Practically speaking, the Cube Navigation System was implemented easily in the clinical routine, as only a connection from the CT modality to the Cube Navigation System software had to be installed. The lack of any space-occupying hardware equipment, as required with optical, electromagnetic, or laser systems (8–12), in the CT examination room can be regarded as an advantage to other navigation systems. Furthermore, the Puncture Cube can be used with needles of up to 18 G making it a viable option for many injections. This has promising implications for future research.

There are some limitations to the Puncture Cube. Unlike other navigation systems, larger needles cannot be used. Collapsing the cube after the initial puncture for needle correction is possible and was found necessary in one of our cases. However, it would be of advantage to have the option to remove the Puncture Cube after needle introduction completely, as otherwise the lower plate remains fixed to the patient and the scope of possible needle correction is limited. Attachment of the cube to the body by the self-adhesive tape pre-mounted on the Puncture Cube was stable at the level of the lower spine. However, at locations other than the thorax and lower back, which have essentially a plane surface, fixation might be more challenging.

Double-oblique punctures with the Cube Navigation System in this initial case series of complex access routes at the lumbar spine were accurate, and the procedure was time efficient.

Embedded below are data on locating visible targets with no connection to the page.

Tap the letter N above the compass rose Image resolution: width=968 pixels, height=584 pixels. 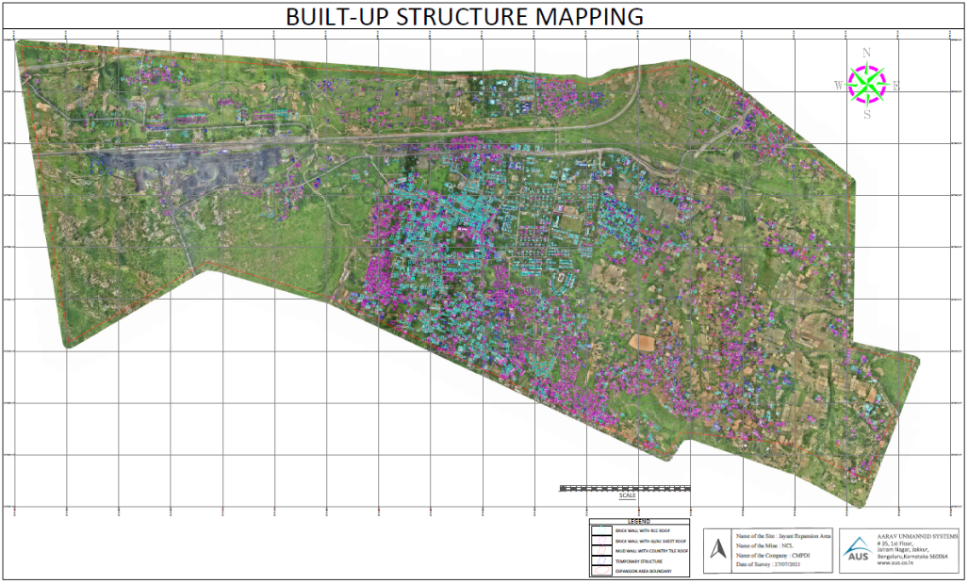pyautogui.click(x=867, y=54)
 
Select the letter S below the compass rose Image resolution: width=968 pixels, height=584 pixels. pyautogui.click(x=867, y=115)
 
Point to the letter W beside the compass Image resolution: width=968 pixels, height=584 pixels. pyautogui.click(x=837, y=86)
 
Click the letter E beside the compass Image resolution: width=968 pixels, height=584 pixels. pyautogui.click(x=896, y=86)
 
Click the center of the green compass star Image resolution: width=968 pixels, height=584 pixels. pyautogui.click(x=867, y=85)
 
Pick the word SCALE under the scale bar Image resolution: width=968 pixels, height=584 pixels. pyautogui.click(x=627, y=495)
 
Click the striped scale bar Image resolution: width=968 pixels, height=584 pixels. pyautogui.click(x=625, y=488)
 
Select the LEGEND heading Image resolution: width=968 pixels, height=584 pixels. pyautogui.click(x=640, y=521)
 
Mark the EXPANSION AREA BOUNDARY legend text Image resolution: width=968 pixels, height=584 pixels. pyautogui.click(x=645, y=572)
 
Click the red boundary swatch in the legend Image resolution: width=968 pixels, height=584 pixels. pyautogui.click(x=600, y=571)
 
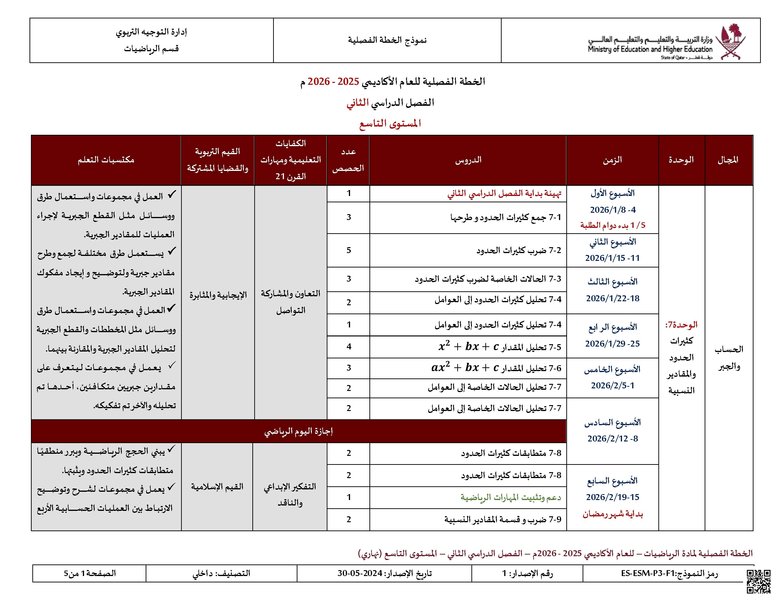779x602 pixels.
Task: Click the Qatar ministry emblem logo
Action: click(x=731, y=41)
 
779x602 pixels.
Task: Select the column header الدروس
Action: click(x=468, y=160)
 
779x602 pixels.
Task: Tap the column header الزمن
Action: click(x=612, y=160)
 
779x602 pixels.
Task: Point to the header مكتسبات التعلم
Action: click(x=106, y=160)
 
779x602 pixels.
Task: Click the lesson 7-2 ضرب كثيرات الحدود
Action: click(x=519, y=250)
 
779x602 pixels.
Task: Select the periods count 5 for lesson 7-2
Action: click(x=348, y=250)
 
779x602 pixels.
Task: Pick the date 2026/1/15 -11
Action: click(x=612, y=258)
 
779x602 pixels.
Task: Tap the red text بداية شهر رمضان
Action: click(x=612, y=514)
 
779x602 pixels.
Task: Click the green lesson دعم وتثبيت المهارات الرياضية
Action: click(x=511, y=497)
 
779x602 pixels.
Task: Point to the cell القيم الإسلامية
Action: click(x=217, y=487)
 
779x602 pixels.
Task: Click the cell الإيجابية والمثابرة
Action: click(x=218, y=295)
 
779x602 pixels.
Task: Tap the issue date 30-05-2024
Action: click(x=360, y=573)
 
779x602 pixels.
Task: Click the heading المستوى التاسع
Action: click(x=390, y=124)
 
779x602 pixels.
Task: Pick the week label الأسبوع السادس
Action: click(x=612, y=423)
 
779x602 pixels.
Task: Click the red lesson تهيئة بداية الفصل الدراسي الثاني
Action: click(x=504, y=193)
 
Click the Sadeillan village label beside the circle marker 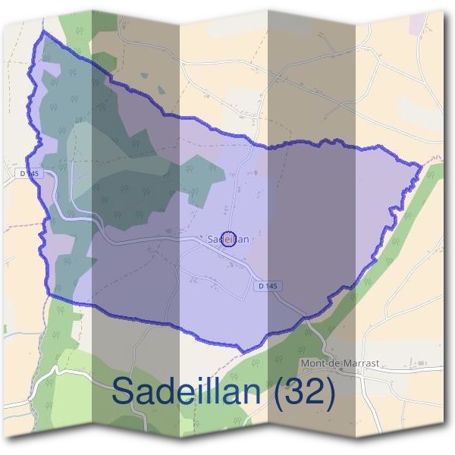pos(228,239)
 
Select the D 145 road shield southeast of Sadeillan pos(267,286)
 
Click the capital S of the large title pos(123,391)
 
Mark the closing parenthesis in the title pos(331,392)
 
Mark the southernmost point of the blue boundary pos(241,351)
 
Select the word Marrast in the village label pos(362,364)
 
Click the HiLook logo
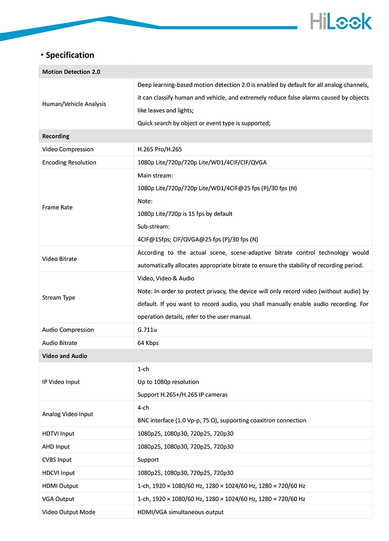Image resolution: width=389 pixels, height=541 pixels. click(341, 21)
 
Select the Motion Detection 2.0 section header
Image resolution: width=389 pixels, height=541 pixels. click(71, 72)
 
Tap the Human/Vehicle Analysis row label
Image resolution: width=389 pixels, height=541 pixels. click(74, 104)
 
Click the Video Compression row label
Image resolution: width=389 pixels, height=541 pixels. click(68, 149)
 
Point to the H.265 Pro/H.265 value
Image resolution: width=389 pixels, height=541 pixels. click(159, 149)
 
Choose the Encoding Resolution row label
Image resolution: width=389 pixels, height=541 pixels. click(69, 162)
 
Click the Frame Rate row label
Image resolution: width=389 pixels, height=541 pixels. click(57, 207)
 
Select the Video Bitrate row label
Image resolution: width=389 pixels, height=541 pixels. click(60, 259)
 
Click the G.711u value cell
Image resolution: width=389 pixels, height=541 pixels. click(147, 330)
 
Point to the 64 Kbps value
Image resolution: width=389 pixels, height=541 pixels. click(148, 343)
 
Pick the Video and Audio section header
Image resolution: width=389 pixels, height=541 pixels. click(64, 356)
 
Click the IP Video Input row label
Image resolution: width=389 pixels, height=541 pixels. click(61, 382)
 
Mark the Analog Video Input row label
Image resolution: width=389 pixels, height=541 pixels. click(67, 414)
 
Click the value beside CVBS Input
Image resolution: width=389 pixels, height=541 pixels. click(148, 460)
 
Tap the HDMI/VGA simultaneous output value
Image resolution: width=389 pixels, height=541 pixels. click(180, 512)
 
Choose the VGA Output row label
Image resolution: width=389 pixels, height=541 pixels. click(58, 499)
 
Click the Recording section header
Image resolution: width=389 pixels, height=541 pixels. click(56, 136)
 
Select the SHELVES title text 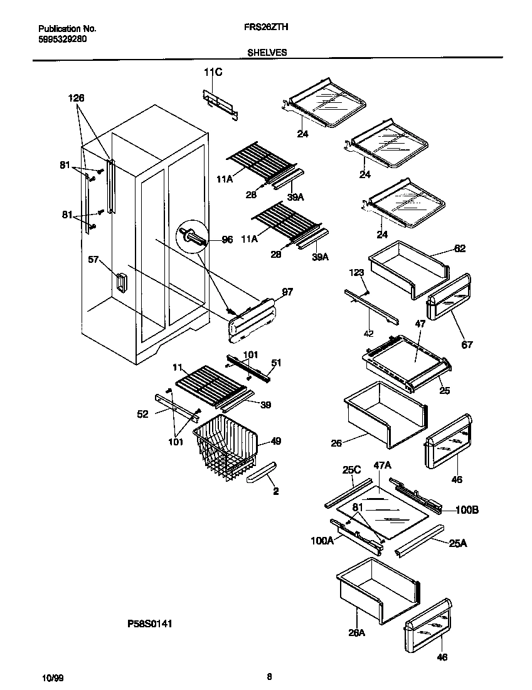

Prospective and comparative studies with larger patient samples for different indications and access routes are warranted for evaluation of this system.

The current case series included a limited number of patients and indications and was retrospective. While a strength of this approach is the ability to understand how the Puncture Cube performs in a limited clinical context, further studies with larger numbers of patients that are ideally prospective and comparing the Cube Navigation System to the free-hand method are necessary and planned for the future.